Navigational lights on Nosy Be were a sore point with the Commodore, Dave reflected. Sam Bowditch saw no point in providing navigational aids to the enemy, and thought that Nosy Be fishermen ought to be knowledgeable enough about their own home waters to manage without them. But the Governor and the Council, who were after all politicians who had to stand for re-election, listened to the fishermen, who liked what they were used to, so the lights remained lit and the day-marks in place.
The quarter-moon had already set by the time the Scorpion had rounded Andilana Point. The dhow showed no running lights, and Dave had ordered all others extinguished, even the dim lamp in the binnacle. The seamen nevertheless found their way quickly and unhesitatingly around the deck, so familiar with their vessel that they did not need much light. The sky was clear anyway, and the myriad stars that blazed overhead provided a surprising if sometimes misleading illumination.
“Tell me again what we're looking for,” Dave said.
“A yawl-rigged troller about forty feet long – the yawl rig is uncommon around here, so she should be distinctive.”
“A trawler?”.
“No, a troller – a boat that trolls for fish with baited lines set from poles, port and starboard. She'll probably have her poles rigged so as to look like an innocent fisherman– but in any case look for a yawl rig.”
Dav
e passed this description to the crew, every man of whom except for the helmsman and the hand at the main-sheet was keeping a sharp lookout, supplementing the usual lookout perched on the boom where it met the mast. It was Chief Landry who first spotted their prey, however.
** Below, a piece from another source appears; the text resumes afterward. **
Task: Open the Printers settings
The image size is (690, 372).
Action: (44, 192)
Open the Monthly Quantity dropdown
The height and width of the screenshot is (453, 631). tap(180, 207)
“Small vessel three points on the starboard bow, Skipper,” he said. Schofield and Dallas stared hard into the gloom, and at first saw nothing. Then they could just discern the silhouette of a small fore-and-aft rigged sailing vessel with a large main and a much-smaller mizzen stepped well aft: a yawl. Dimly visible were several poles rigged at differing angles from both port and starboard, giving her the appearance in the pre-dawn darkness of a giant water insect walking on the surface of the sea. Gauging distance was difficult in the dark, but she appeared to Dave to be about two cables off, steering in a northerly direction.
He pointed her out to Dallas, who exclaimed, “Dave, you've got the devil's luck! That's her, and we've stumbled right over her!”
“I'll fire a round across her bow and bring her to …”
“No, no! Let's trail her at a discreet distance and bag her contact, as well.”
They sailed on until Dave estimated that they were four or five miles offshore. He allowed the Scorpion to approach no closer to the yawl than the two cables' distance at which they'd first seen her. The yawl did not seem to have spotted the Scorpion – not too surprising, given the darkness, and the fact that all hands on the fishing vessel would no doubt be gazing intently forward.
Then Dave sensed rather than saw another vessel ahead, a dark blob obscuring then revealing stars on the horizon as it moved. He called Dallas's attention to it.
“That may be the agent's contact vessel. If it's dhow rigged, I'll be sure of it,” Dallas said.
They watched, straining to see by starlight, as the yawl approached the unknown vessel.